Tomáš Masopust

Grants
- Compositional Methods for the Control of Concurrent Timed Discrete-Event Systems (GC19-06175J)
  from 01/01/2019 to 31/12/2021 investigator
- Objectives: Current approaches for control of timed discrete-event systems (DES) with dense real time only deal with monolithic plants, which means that their control suffers from high complexity and even decidability issues (non existence of finite state controllers). In order to face these issues, it is important to develop computationally efficient compositional approaches, such as modular control. We will investigate modular and coordination control of timed DES modeled by timed Petri nets or by (max,+)-automata.
- Multilevel supervisory control (MUSIC(LH13012))
  from 01/03/2013 to 31/12/2015 investigator
- Programme type: KONTAKT II Objectives: The aim of the project is to develop techniques to decrease computational complexity of supervisory control of discrete-event systems with large number of states. Both automata with known modular structure given by the synchronous product of smaller components and large automata without such a structure will be considered. Standard centralized control methods cannot be applied for complexity reasons, and therefore, we will propose multi-level coordination control with hierarchical structure of the coordinators on different layers for different groups of subsystems. It will be based on the single-level coordination control with one central coordinator that we have recently developed. These efficient techniques will be applied to decentralized control of systems without known modular structure. As a by-product communication protocols between groups of subsystems given by the structure of coordinators on different levels of hierarchy will be obtained.
- Decentralized and coordination supervisory control (P202/11/P028)
  from 01/01/2011 to 31/12/2013 main investigator
- Objectives: As the complexity of man-made systems grows, the risk of a human operator error increases and a correct behavior of complex distributed systems can only be ensured by a supervisory control system. The purpose of this project is to acquire new knowledge in decentralized and coordination supervisory control of DES with a special emphasis on large distributed DES with global specifications using the concept of a coordinator. The project will focus on the basic concepts of coordination control, and on algorithms and methods for determining the minimal size coordinator. The optimal solution is in general a hard problem, therefore principles and methods of approximation algorithms and of game theory, such as Nash equilibrium etc., will be useful. The research will then be generalized to concepts and frameworks of decentralized and coordination control with partial observations with both local and global specifications, and on problems of decentralized control with communication controllers, such as fully decentralized control, fix communication structure, or communication when needed.

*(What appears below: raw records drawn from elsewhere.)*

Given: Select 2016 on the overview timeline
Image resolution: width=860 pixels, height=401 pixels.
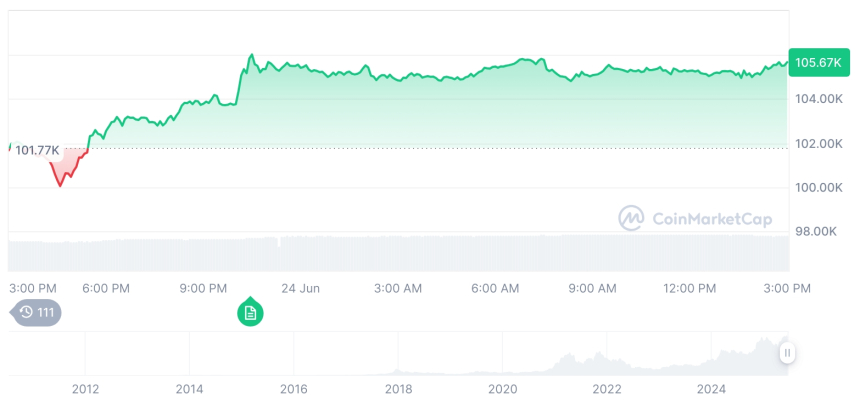Looking at the screenshot, I should [293, 388].
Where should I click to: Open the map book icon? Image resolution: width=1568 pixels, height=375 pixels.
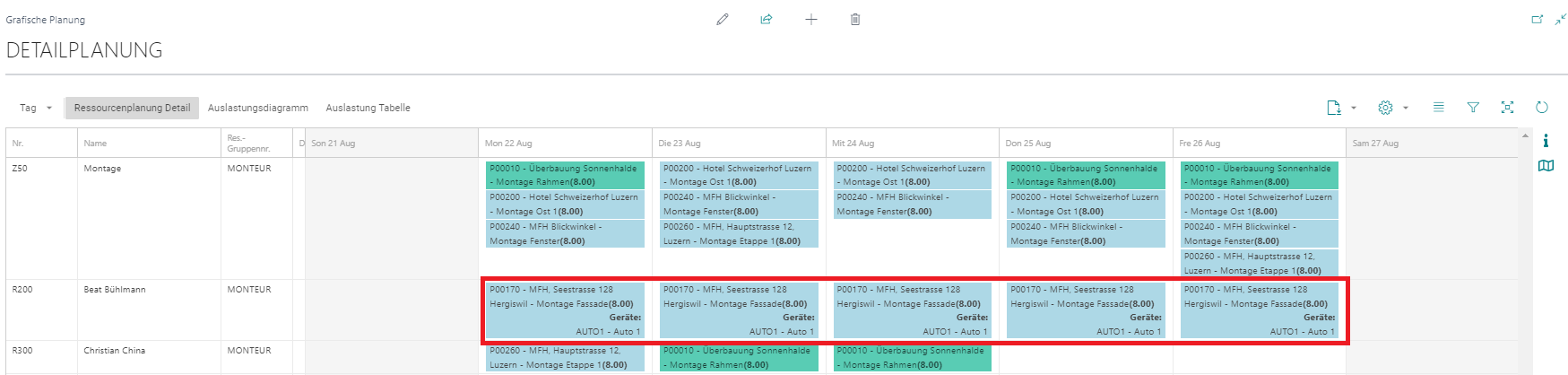click(1546, 166)
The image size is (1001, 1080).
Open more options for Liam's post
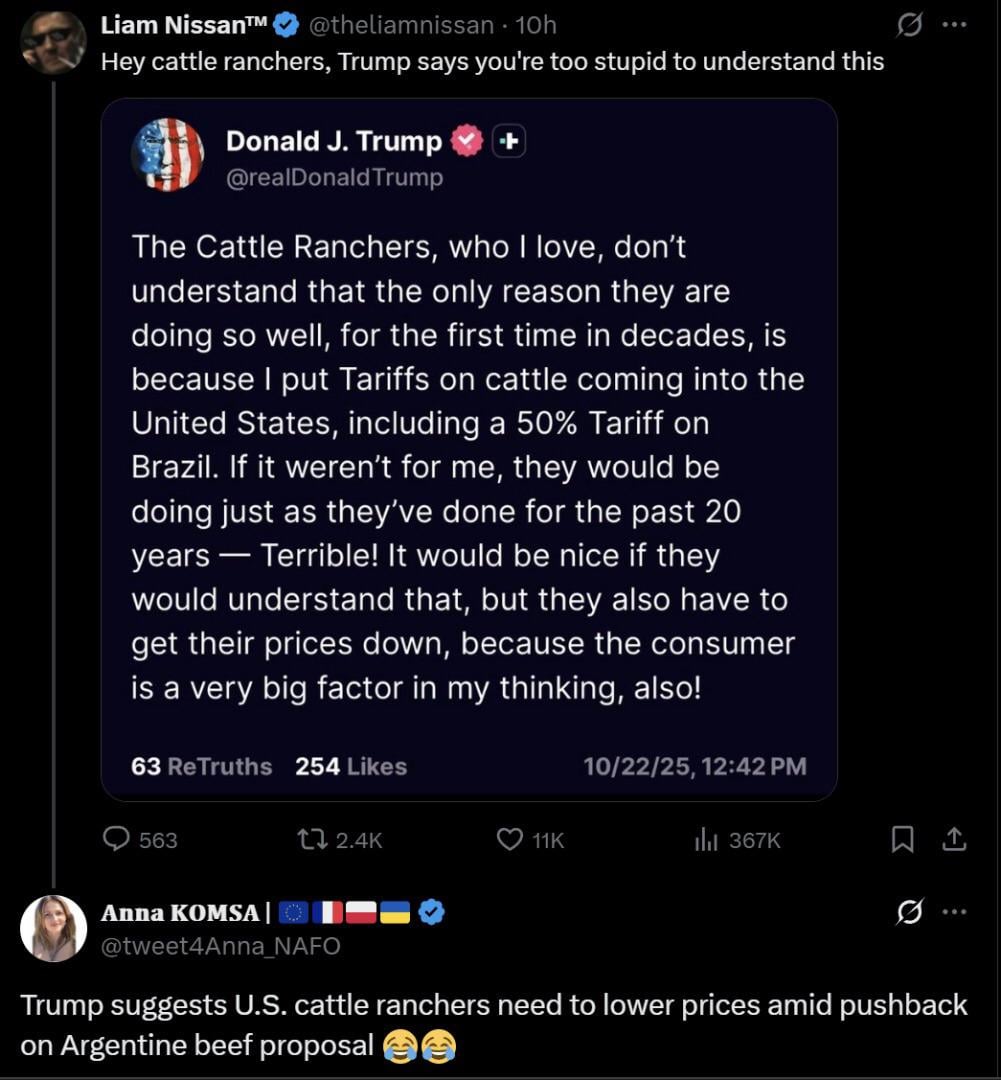click(955, 26)
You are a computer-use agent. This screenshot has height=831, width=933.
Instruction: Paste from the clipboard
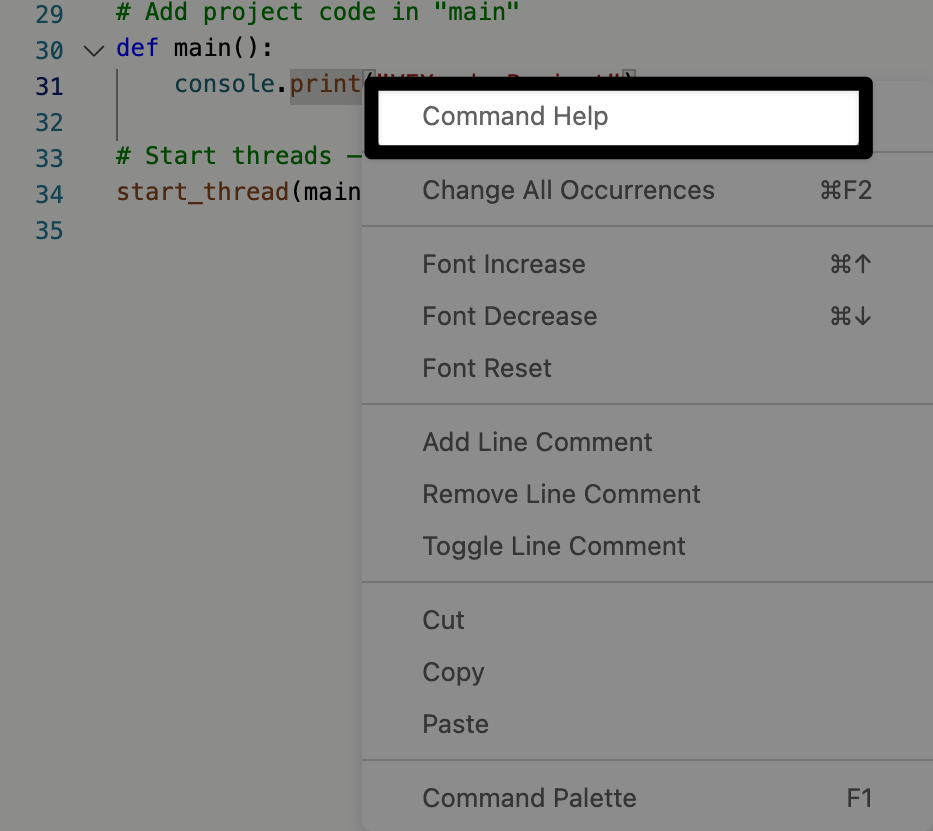pos(455,723)
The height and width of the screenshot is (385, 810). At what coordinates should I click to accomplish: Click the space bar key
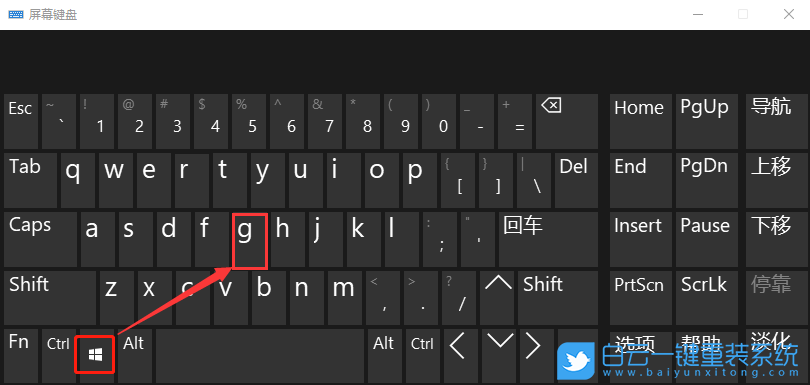pos(260,356)
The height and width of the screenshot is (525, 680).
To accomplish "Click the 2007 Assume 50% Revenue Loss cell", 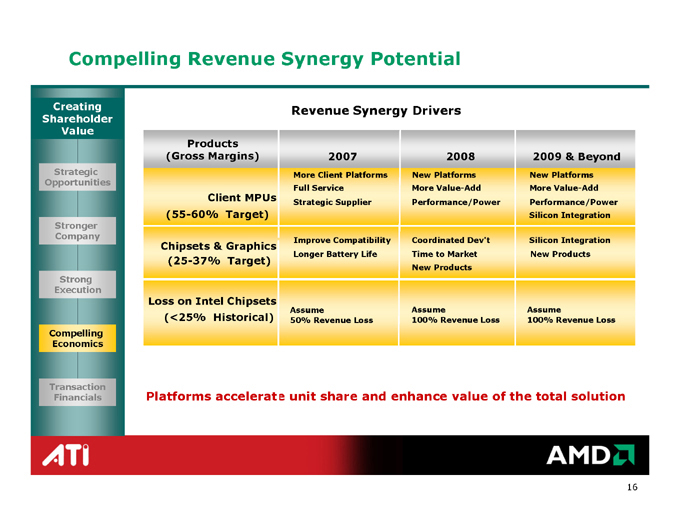I will pyautogui.click(x=331, y=314).
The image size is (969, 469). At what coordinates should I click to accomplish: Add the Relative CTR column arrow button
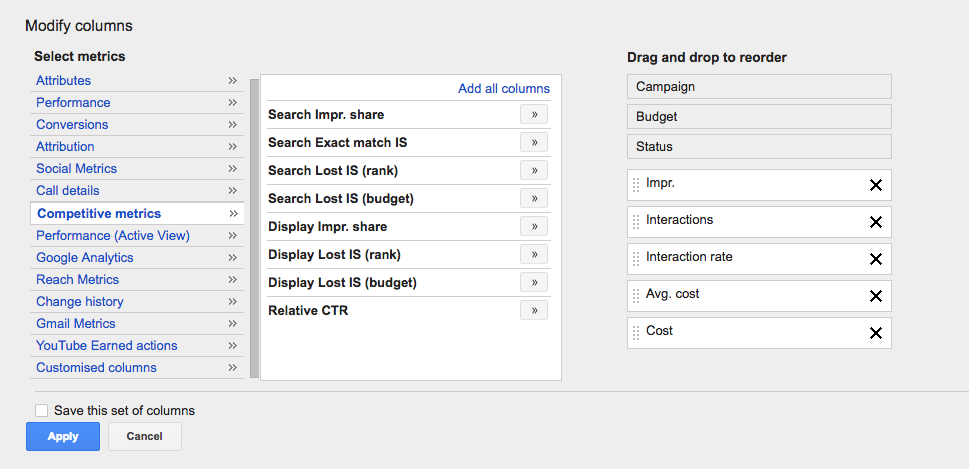pyautogui.click(x=534, y=311)
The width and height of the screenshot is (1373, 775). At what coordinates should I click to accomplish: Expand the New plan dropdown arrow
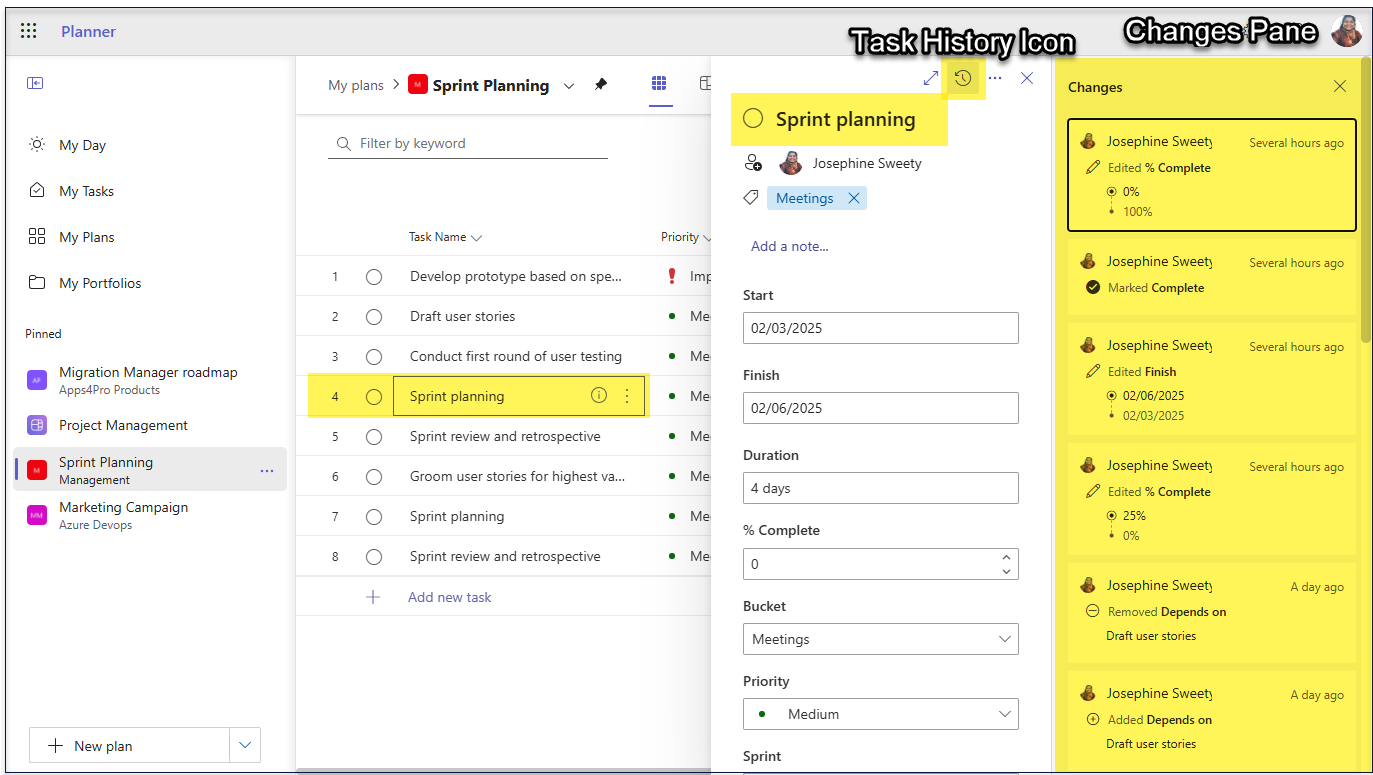244,745
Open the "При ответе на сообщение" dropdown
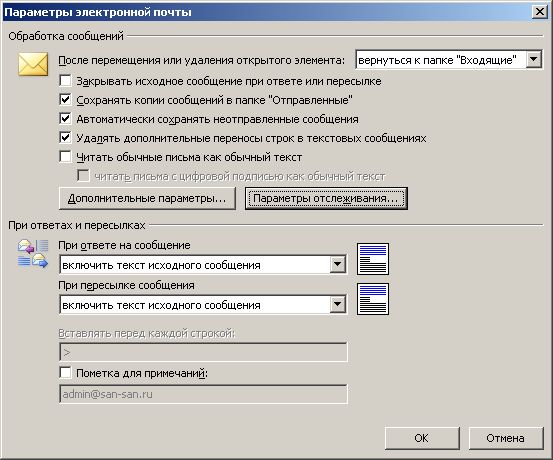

- Distributed Supervisory Control of large plants (DISC(224498))
  from 01/09/2008 to 31/08/2011 investigator
- Programme type: FP7 Information and Communication Technologies Objectives: The objective of DISC is the design of supervisors and fault detectors exploiting the concurrency and the modularity of the plant model. Coordinated controllers should preferably be designed using only local plant behaviour models, and requiring only limited information exchange between the different local controllers. We plan to use several techniques to reduce the computational complexity of solving the above mentioned problem for distributed plants: modularity in the modelling and control design phases; decentralized control with communicating controllers; modular state identification, distributed diagnosis and modular fault detection based on the design of partially decentralized observers; fluidisation of some discrete event dynamics to reduce state space cardinality. The expected outcome of this project are: new methodologies for applying the above described techniques for embedded controllers to distributed plants; new tools for the modelling, simulation and supervisory control design that will be part of an integrated software platform; the application of these methodologies to a few cases of industrial relevance using the developed tools; the dissemination of the results.